Experienced access to primary care: the average of a selection of indicators of patient reported experiences of primary care access from the National GP Patient Survey. This was rejected for our purposes, since the National GP Patient Survey only started in 2006/7 and the response rate of about 30% varies substantially between local areas (CCGs) which may hamper local equity comparisons. This indicator may be useful, however, for future national equity monitoring work.

Specialist doctor visits: annual probability of a first outpatient visit, adjusted for age and sex, based on outpatient hospital episode statistics data. This was rejected since whenever diverse forms of utilisation are grouped together it is hard to tell whether more utilisation reflects better access to care, worse quality of care or worse health. However, more specialised sub-indicators may be worth pursuing – in particular, percentage of first outpatient visits with immediate discharge (potentially reflecting an unnecessary referral), percentage of first outpatient visits with priority referral, and percentage of first outpatient visits the patient “did not attend” (DNA).

High need service users: rate per 100,000 general population (perhaps distinguishing adults and children) of patients with multiple unplanned admissions in the same year (say > 10). This was rejected on the basis of small numbers problems for local monitoring. However, this may be a useful indicator for national monitoring.

Hospital complications: annual preventable hospital complications, rate per 100,000 population adjusted for age and sex. This was rejected since there is no official list of “preventable” complications across the full range of hospital activity, and drawing up a list of this kind would be a major clinical research task.

Hospital expenditure: annual expenditure per 100,000 general population (all ages), based on the total number of outpatient visits and planned and unplanned inpatient admissions weighted by HRG prices. This was rejected since this groups together diverse forms of utilisation and so it is hard to tell whether more expenditure reflects better access to care, worse quality of care or worse health.

Bed-days following emergency admission: average person-based cumulative time spent in hospital during 12 months following an emergency admission in April to June (Quarter 1).

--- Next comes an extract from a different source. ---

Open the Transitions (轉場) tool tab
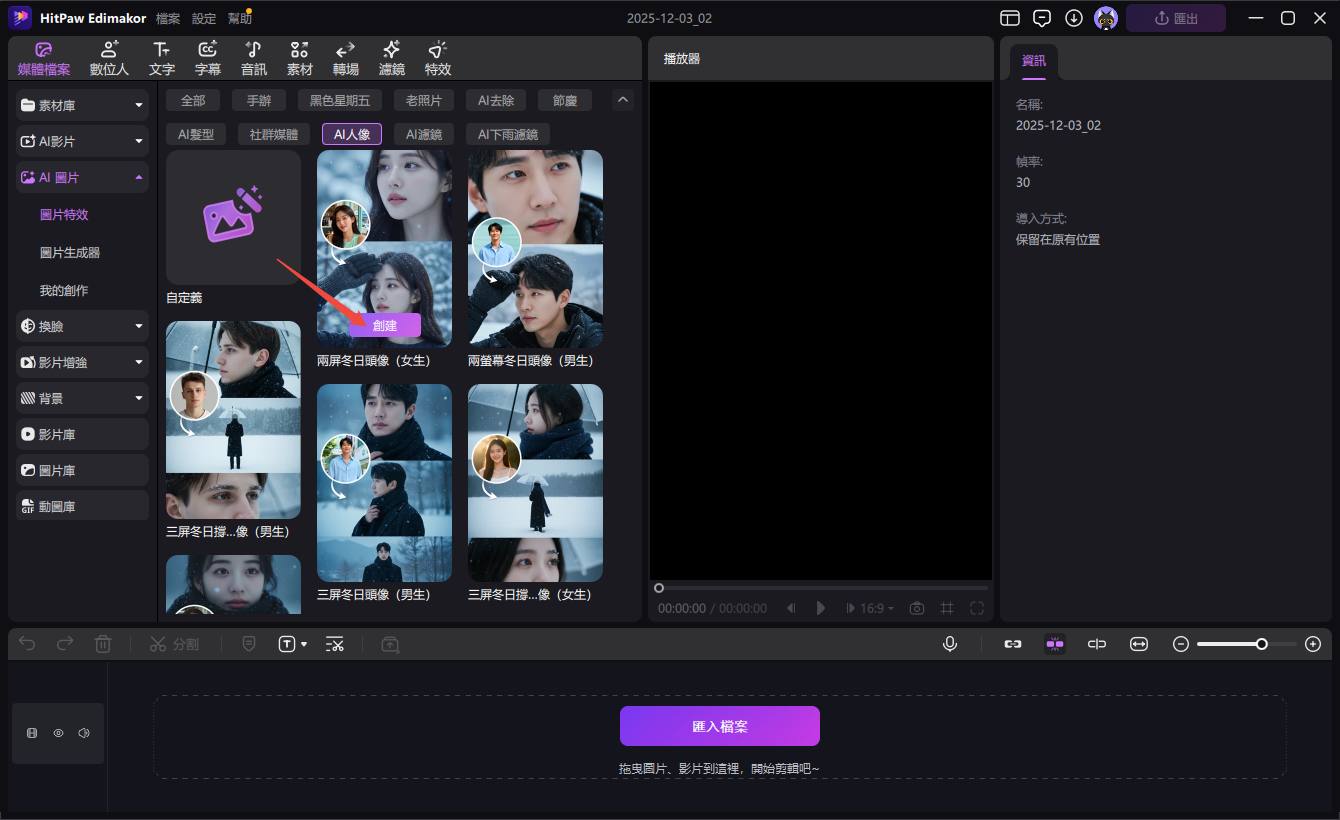coord(345,59)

This was rejected since it is similar to repeat hospitalisation within the indicator year and without further refinement would yield a longer time lag. Also, by focusing on bed days rather than number of admissions this indicator may tend to reflect aspects of social care supply that are outside the control of the NHS, as well as the quality of care co-ordination between healthcare and social care settings for which the NHS is at least partly responsible.